As a business that relies on this service, should you be concerned? Take any actions?

Last week, it was reported that LastPass, a popular password manager service company for over 33 million people and 100,000 businesses (according to their website) had a security breach.

LastPass said a threat actor gained unauthorized access through a single compromised developer account to portions of the password manager’s development environment. From there, the threat actor “took portions of source code and some proprietary LastPass technical information.” LastPass said that master passwords, encrypted passwords and other data stored in customer accounts, and customers’ personal information weren’t affected.


Our assessment of the response of LastPass and risk

The reality is that development accounts getting hacked goes on with some alarming frequency. Even with this knowledge, LastPass deserves its due credit as they came very clean, very quickly. They could have buried it or waited until customers were found to be exposed to risk, however, they didn’t. That’s the sign of a company that is very ethically grounded, clear-eyed and with mature incident response. Subsequently, I don’t find myself doubting a word they say. That has a huge weight on how one should evaluate their claims and their responsiveness.

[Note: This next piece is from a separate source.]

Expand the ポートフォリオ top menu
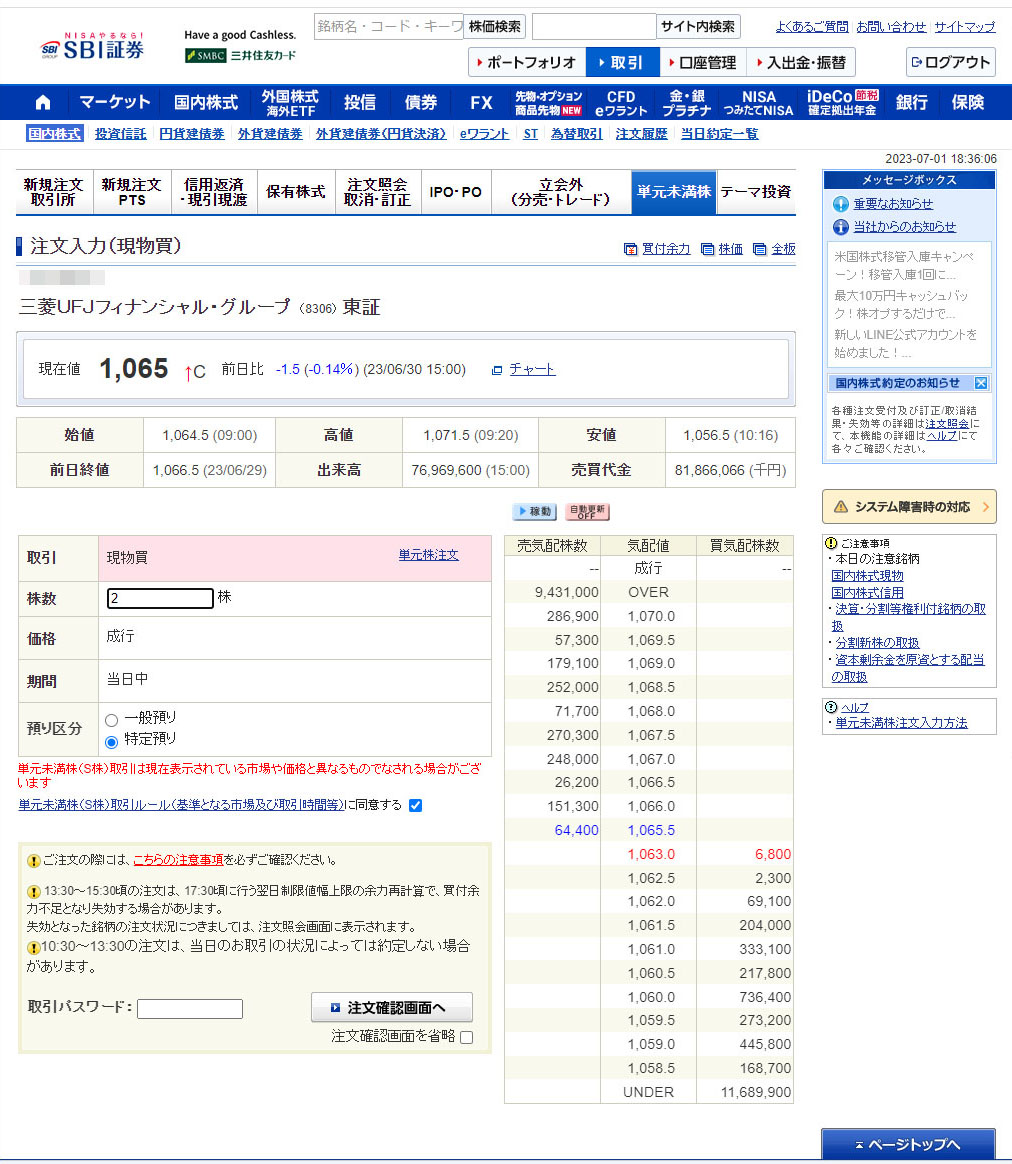Screen dimensions: 1012x1164 [x=527, y=62]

LastPass uses the same cryptographically sound algorithms the rest of the best-in-class world uses. Why is that important?  We know how crypto-algorithms work, it’s not a secret set of algorithms to be obtained this way on a developer account as the goal. Private key encryption is based on mathematical cryptography, so if you are in possession of the cryptographical algorithms, it doesn’t matter. You need the private key(s) to “crack” anything. The algorithms used doesn’t help one decipher anything at all without private keys. LastPass notes they don’t even have their consumer private keys stored; a legitimately lost customer master vault key must be restored by the consumer regenerating it themselves through secure techniques. Even in a dire circumstance where a private key store was theoretically breached, or the key generation process mined somehow, there is still a pragmatic reality of matching private keys discovered to customers, which LastPass have millions of at the consumer level. A malicious user breaches development accounts with a long-term arc purpose, the intention being to get back doors built in for the future, with benefits taking months to come to fruition. Sounds like LastPass (so far) headed this off proactively and transparently.

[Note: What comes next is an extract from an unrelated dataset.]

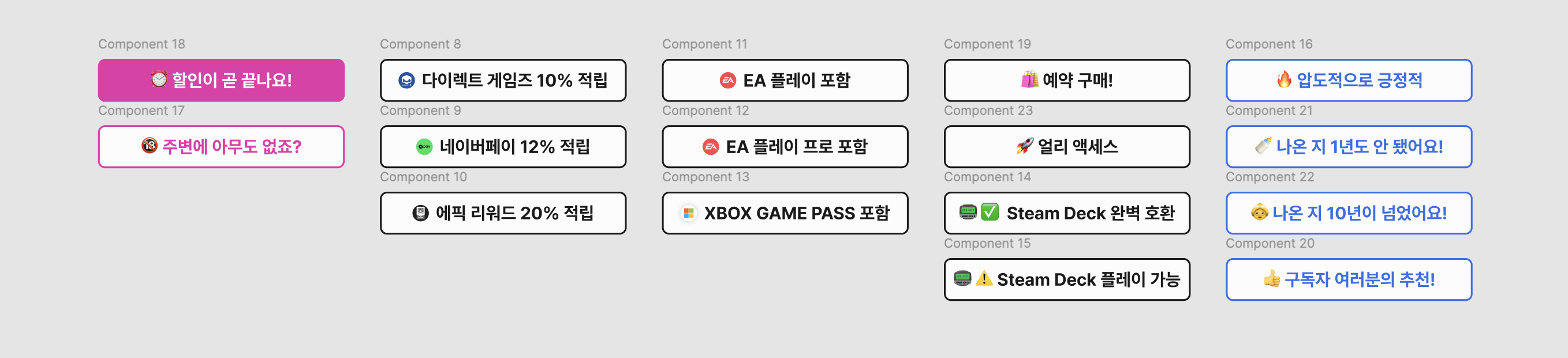Click the alarm clock icon in the pink badge
1568x358 pixels.
click(159, 79)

There is also no set of customers identified as affected. That’s a big deal. It means they are likely telling the truth and don’t have a master vault key management generation breach problem. It also means there was no company restricted PII (Personally Identifiable Information) about their customers released, as such, even if somehow a major code vulnerability was found with the development platform, it would be hard to target this (at least quickly).

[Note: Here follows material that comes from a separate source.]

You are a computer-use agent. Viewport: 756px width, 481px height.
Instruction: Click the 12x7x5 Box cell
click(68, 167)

At this point, moving too fast and scrambling has far more risk for customers where all sorts of configuration changes of this kind may become a bigger risk than presented here within the confines of this breach. The prudent path for many may be to:


Watch LastPass PR releases for the next couple of weeks closely. If they use abstract and indirect “weasel language”, such as “some customers may be affected”, it may need a risk review leading to (2) below. This certainly has not been the case up until now, LastPass has acted prudently, proactively, responsibly and with transparency with regard to this breach.


In the worst-case scenario I can think of for the kind of information taken here / possible code repository configurations / back doors built, all these would take quite a bit of time (weeks) to weaponize and longer (months) to target. You have time to set up a contingency plan to switch them out if (1) above LastPass messaging starts using too many “weasel words” suggesting transparency is now lacking or (2) you are informed you may have been impacted somehow (LastPass are under SOC 2 / SOC 3 compliances where they must inform customers in this unfortunate circumstance) and you can then switch them out with a sane and measured roll-out plan with a lot more configuration reliability if you have done the necessary contingency planning to do so upfront.